Maha Shivaratri is an India festival celebrated throughout India and Nepal. Maha Shivaratri literally refers to the “Great night of shiva”. It is believed that Lord Shiva got married to Goddess Parvati on this day. People celebrate the festival by offering prayers to Lord Shiva on this day. There is huge rush of Hindu devotees outside Shiva temples on this day.
Legends of Maha Shivaratri
As per the most popular legend, it was on this day that Lord Shiva and Parvati got married. Thus, the day symbolized union of Shiva and shakti. Second legend states that on this day Lord Shiva performed Tandava. Third legend behind this festival as stated in Linga Purana states that on this day Lord Shiva took the form of Linga. Another mythological story behind Maha Shivaratri is that once during churning of sea by gods and demons a pot full of poison came out. All the gods got worried that this poison can end all the life on earth and thus approached Lord Shiva. Lord Shiva drank the poison but held it in his throat. As a result, the life on earth was saved. From that day onwards, Maha Shivaratri is celebrated on this day.
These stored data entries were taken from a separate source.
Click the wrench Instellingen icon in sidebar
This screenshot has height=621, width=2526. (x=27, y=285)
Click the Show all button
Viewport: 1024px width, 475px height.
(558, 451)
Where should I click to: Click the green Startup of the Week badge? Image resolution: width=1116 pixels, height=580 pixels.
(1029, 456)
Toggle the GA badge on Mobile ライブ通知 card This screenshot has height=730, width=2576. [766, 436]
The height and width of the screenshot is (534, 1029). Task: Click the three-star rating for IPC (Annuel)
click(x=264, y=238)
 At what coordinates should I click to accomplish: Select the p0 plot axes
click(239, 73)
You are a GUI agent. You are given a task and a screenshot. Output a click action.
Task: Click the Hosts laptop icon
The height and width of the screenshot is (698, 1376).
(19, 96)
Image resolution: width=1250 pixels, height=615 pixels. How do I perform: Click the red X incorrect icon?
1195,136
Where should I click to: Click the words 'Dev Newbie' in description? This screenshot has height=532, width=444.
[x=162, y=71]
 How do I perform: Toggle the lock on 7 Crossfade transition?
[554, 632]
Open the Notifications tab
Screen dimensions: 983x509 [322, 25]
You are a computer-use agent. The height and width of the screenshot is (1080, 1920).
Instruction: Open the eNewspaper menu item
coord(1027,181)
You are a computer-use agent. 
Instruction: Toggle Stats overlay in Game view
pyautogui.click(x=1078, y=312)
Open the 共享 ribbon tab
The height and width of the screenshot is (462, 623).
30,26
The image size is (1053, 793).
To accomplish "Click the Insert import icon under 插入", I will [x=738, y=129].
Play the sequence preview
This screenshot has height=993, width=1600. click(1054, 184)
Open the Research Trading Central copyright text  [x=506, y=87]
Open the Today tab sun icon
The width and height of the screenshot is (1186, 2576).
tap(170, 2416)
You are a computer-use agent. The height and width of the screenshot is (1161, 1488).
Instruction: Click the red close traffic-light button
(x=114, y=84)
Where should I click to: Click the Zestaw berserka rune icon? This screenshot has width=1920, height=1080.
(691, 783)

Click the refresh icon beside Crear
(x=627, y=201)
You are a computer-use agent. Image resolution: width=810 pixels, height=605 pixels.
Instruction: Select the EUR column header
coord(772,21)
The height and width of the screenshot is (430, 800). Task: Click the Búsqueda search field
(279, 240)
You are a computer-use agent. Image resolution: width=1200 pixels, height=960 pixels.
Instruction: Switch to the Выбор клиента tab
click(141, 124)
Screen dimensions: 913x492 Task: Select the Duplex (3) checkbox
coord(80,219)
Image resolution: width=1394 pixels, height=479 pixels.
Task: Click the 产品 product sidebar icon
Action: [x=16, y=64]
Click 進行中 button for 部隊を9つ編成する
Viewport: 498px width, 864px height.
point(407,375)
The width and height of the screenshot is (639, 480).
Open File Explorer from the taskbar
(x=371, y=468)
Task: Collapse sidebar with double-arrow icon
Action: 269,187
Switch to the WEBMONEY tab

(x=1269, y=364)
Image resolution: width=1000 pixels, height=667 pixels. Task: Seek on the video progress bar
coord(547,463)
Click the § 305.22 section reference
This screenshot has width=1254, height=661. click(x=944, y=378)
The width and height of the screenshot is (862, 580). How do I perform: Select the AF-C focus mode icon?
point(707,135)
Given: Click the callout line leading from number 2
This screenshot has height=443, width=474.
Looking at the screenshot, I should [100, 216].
Traditions and customs of Maha Shivaratri
Married women pray to Lord Shiva on this day to get happy married life. Unmarried girls pray to him to get an ideal husband like him. Males also offer prayers on this day. It is because of the fact that it is believed that anyone who worships Lord Shiva on this day gets free from the cycle of life and birth. There is a reference to importance of this festival in mythological books as well. Once goddess Parvati asked lord Shiva about which was the best day to offer prayers to him and he suggested the day of Maha Shivaratri.
On the day of Maha Shivaratri people visit Shiva temples. They perform the Linga snan with water or milk and chant “Om Namah Sivay”. “Jaagran” is also organized at night where devotees keep chanting Shiva Mantras.